Draft Questions for Lotronex Advisory Committee

April 16, 2002

2:45 p.m.

Questions:

  1. Should Lotronex be made available to patients with irritable bowel syndrome (IBS) through restricted marketing?
  1. If yes, describe the patient population for which the benefits of the drug outweigh the risks. For example: Should the degree of disability, severity of symptoms, chronicity of IBS, failure of conventional IBS therapies, or sex be taken into account? If so, how?
  2. If no, clarify whether Lotronex should be withheld completely from the market or if marketing of Lotronex without restrictions is acceptable. Explain your rationale.
  1. Process controls for patients prescribed Lotronex
  1. Should patient registration be a part of a risk-management program? Why or why not?
  2. GlaxoSmithKline (GSK) has proposed a utilization study of the UnitedHealthcare Research Database (UHC) as a mechanism to audit whether appropriate patients are being prescribed Lotronex. Is this auditing mechanism adequate to achieve this goal? If not, please describe an appropriate auditing mechanism.
  1. GSK has proposed a pharmacy-based study using the Slone Epidemiology Unit and Eckerd Corporation to audit patientsí knowledge and awareness of the risks and benefits of Lotronex. Is this auditing mechanism adequate to achieve this goal? If not, describe an appropriate auditing mechanism.
  2. Define adequate performance on the knowledge survey.
  1. Process controls for physicians prescribing Lotronex:
  1. Should the risk-management plan limit prescribing to certain physicians? If so, what types of physicians and what qualifications are needed?
  2. Should physician registration be a component of a risk-management plan? Why or why not?
  3. GSK has proposed a plan in which physicians self-attest to their qualifications by signing the "Section for the Physician" on the Patient-Physician Agreement. This agreement is then filed in the patientís medical record. The agreement is not filed at a central location. Is this proposal adequate to evaluate physician adherence to the program (e.g., the extent of Lotronex prescribing outside of the program)? Why or why not? In not, describe an appropriate auditing mechanism.
  4. Define an adequate level of adherence to the program by physicians.
  1. Process controls for pharmacists dispensing Lotronex:
  2. GSK has proposed that pharmacists accept only written prescriptions with an affixed sticker and that the pharmacists dispense a Medication Guide when the prescription is filled or refilled. Is this proposal adequate to evaluate pharmacist adherence to the program? Why or why not? If not, describe an appropriate auditing mechanism.

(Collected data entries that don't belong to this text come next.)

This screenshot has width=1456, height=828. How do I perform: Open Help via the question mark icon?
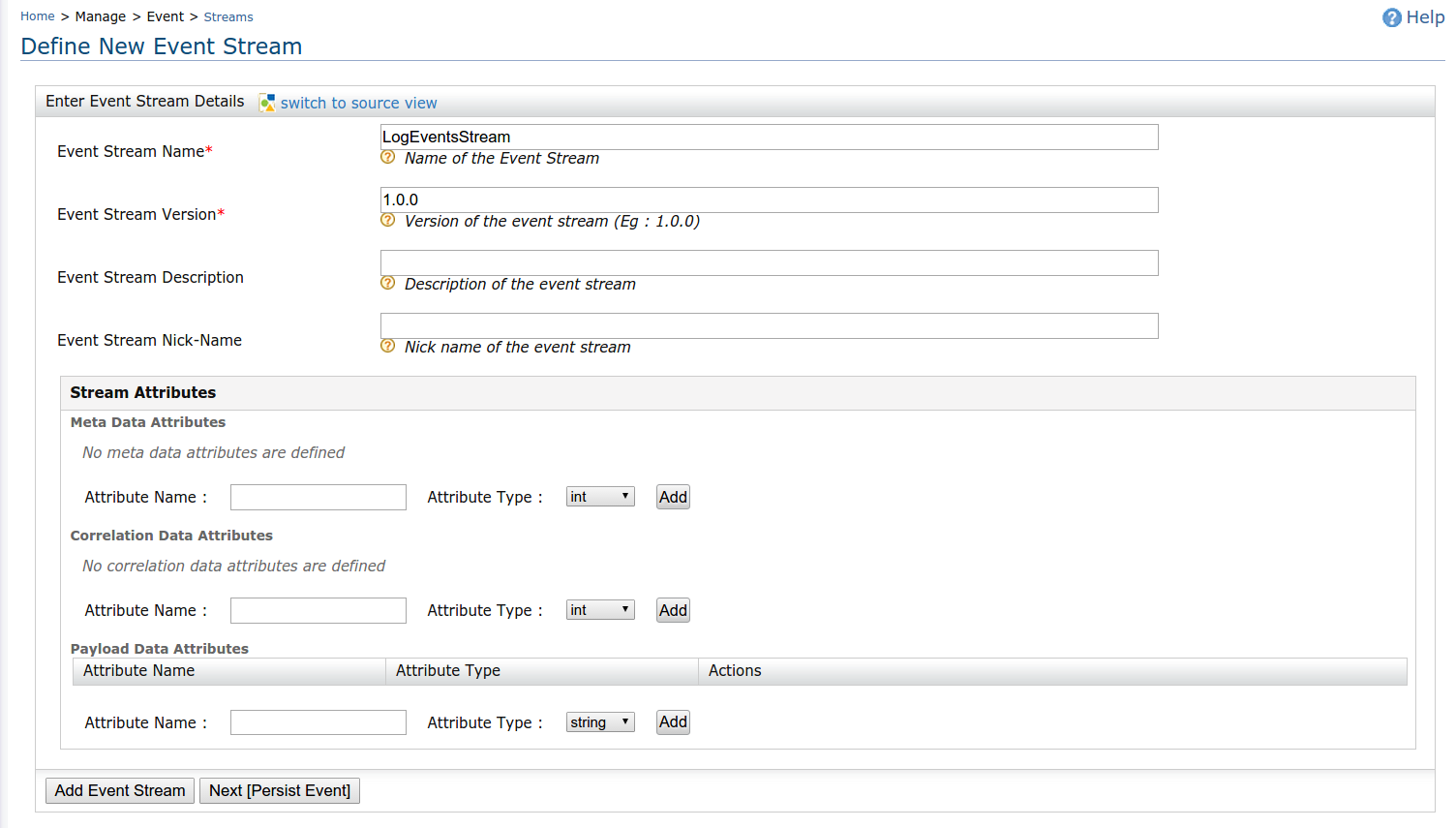point(1391,16)
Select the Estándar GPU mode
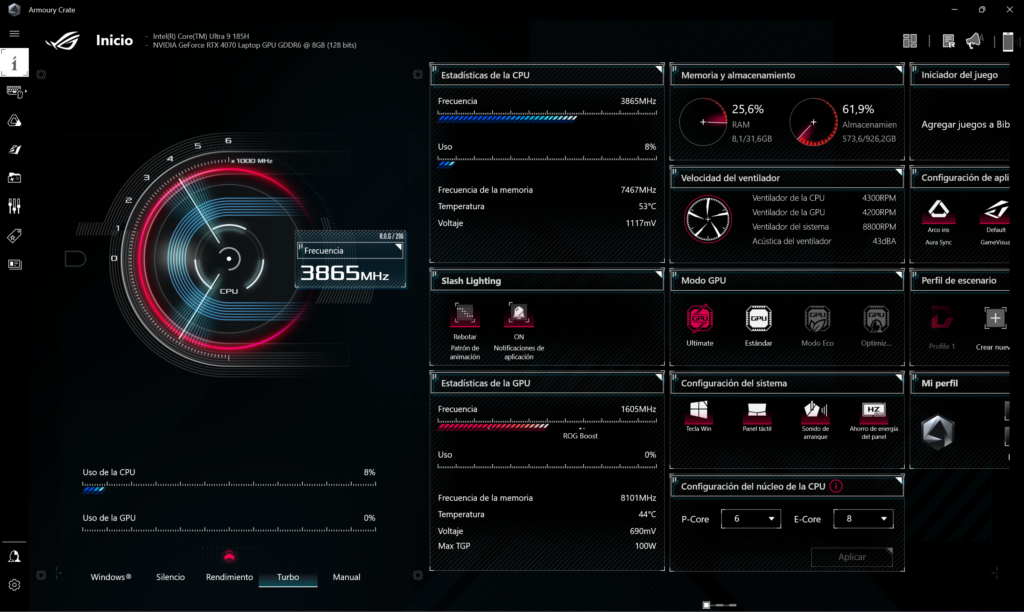The image size is (1024, 612). click(758, 320)
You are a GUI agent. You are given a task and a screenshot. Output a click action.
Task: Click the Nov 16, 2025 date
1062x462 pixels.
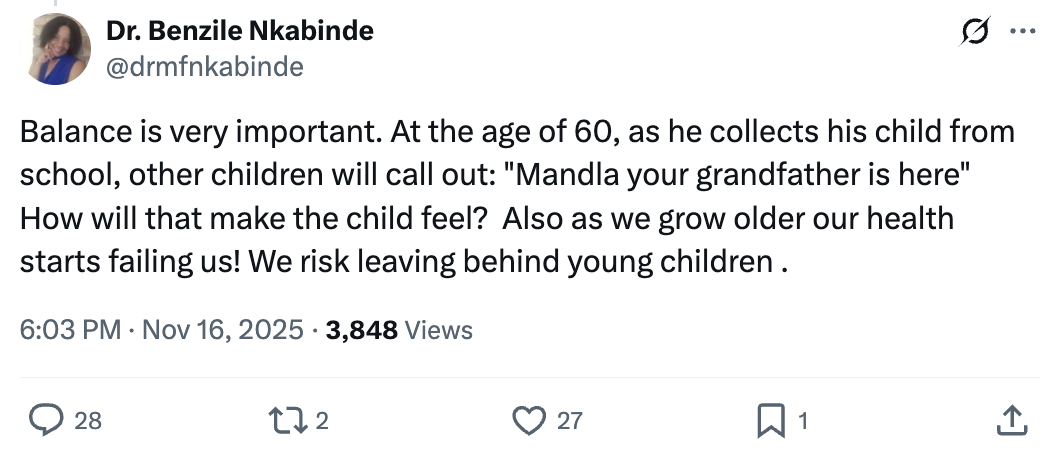point(221,330)
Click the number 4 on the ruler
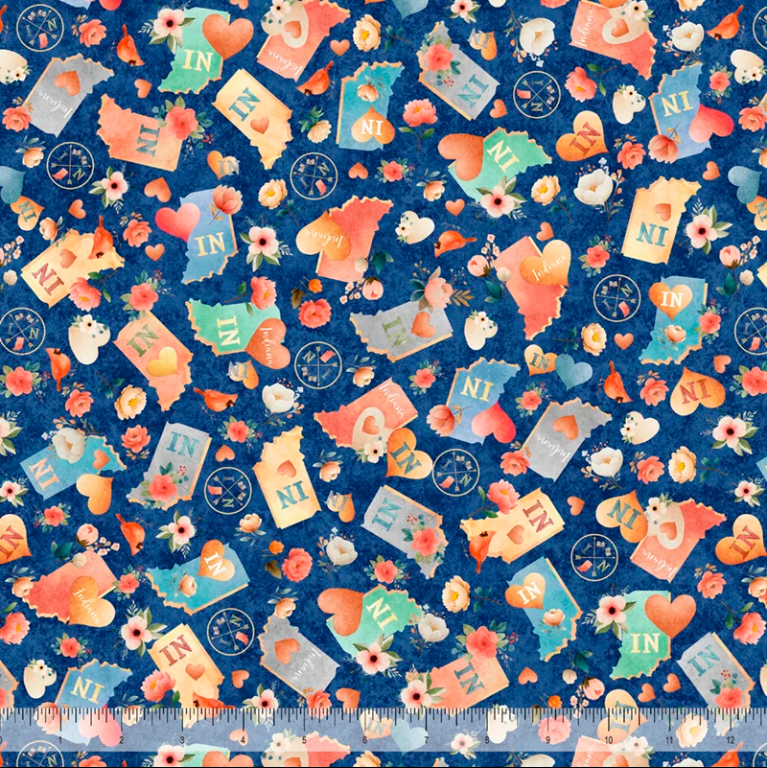 click(x=242, y=740)
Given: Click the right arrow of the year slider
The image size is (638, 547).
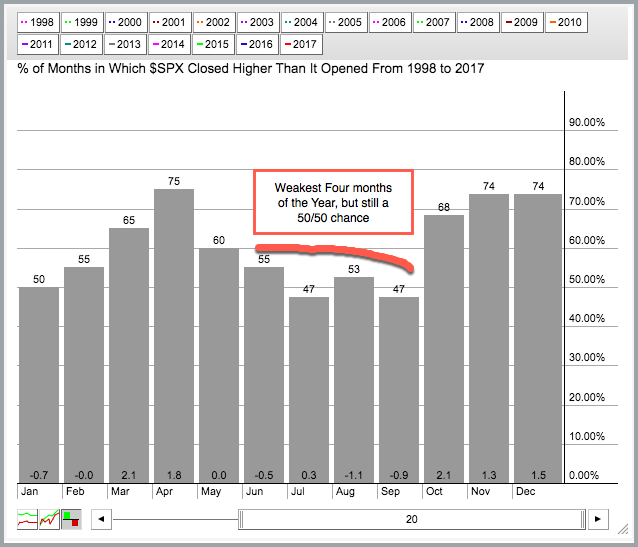Looking at the screenshot, I should coord(598,519).
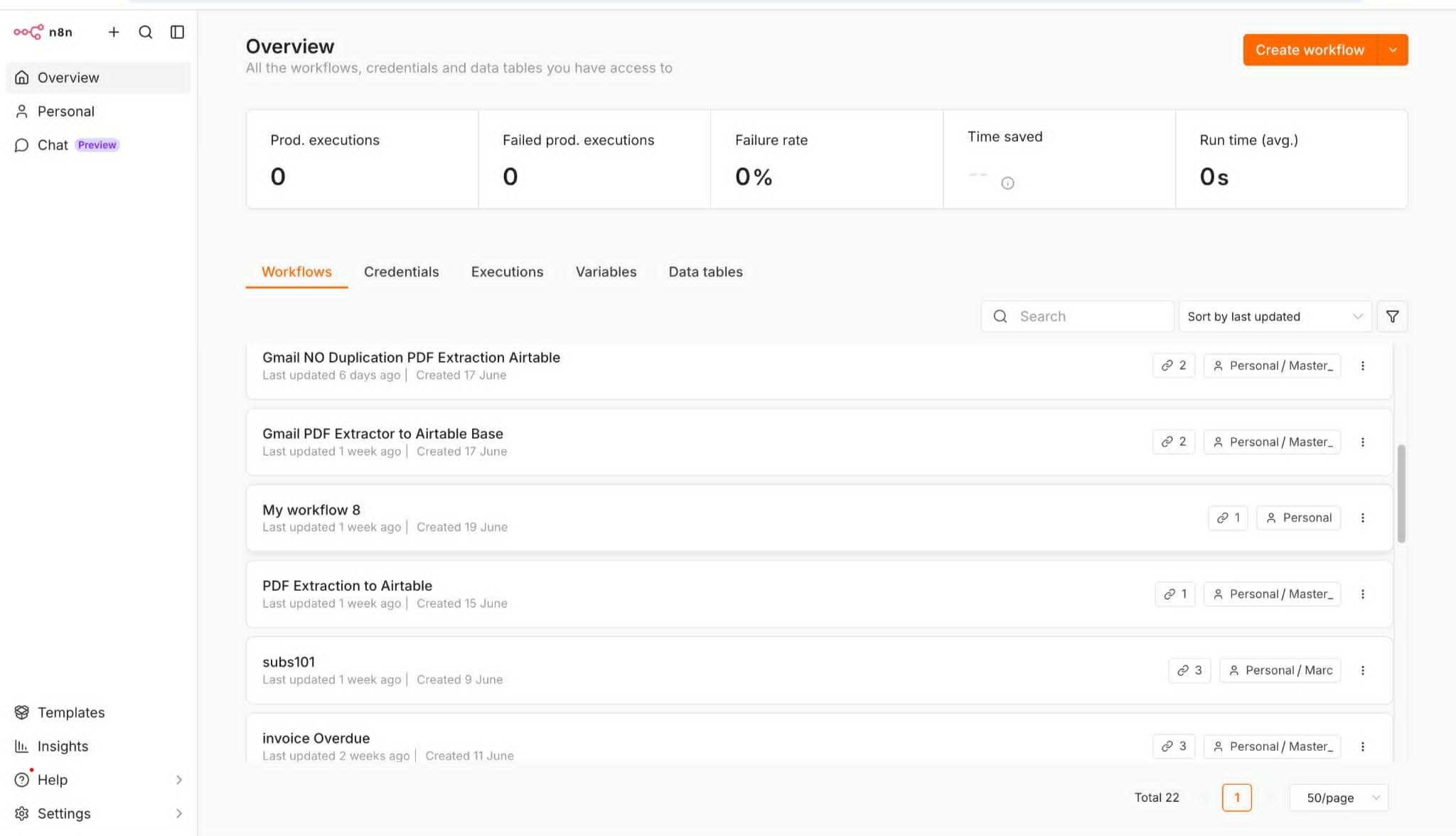Click the Insights chart icon in sidebar

[22, 746]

  3. Evaluation of safety outcomes:
  1. Should clinical outcomes (e.g., ischemic colitis, severe constipation, and death) be used to assess the success of the risk-management program? For example, should the rates and/or degree of severity of ischemic colitis and constipation be monitored with the specific goal of evaluating the effectiveness of the program? Why or why not?
  2. If so, specify the adverse events that should be assessed. Describe acceptable rates for these adverse events and/or acceptable degrees of severity.
  1. Please provide any additional comments that you may have about a Lotronex risk-management program, such as the need for additional studies.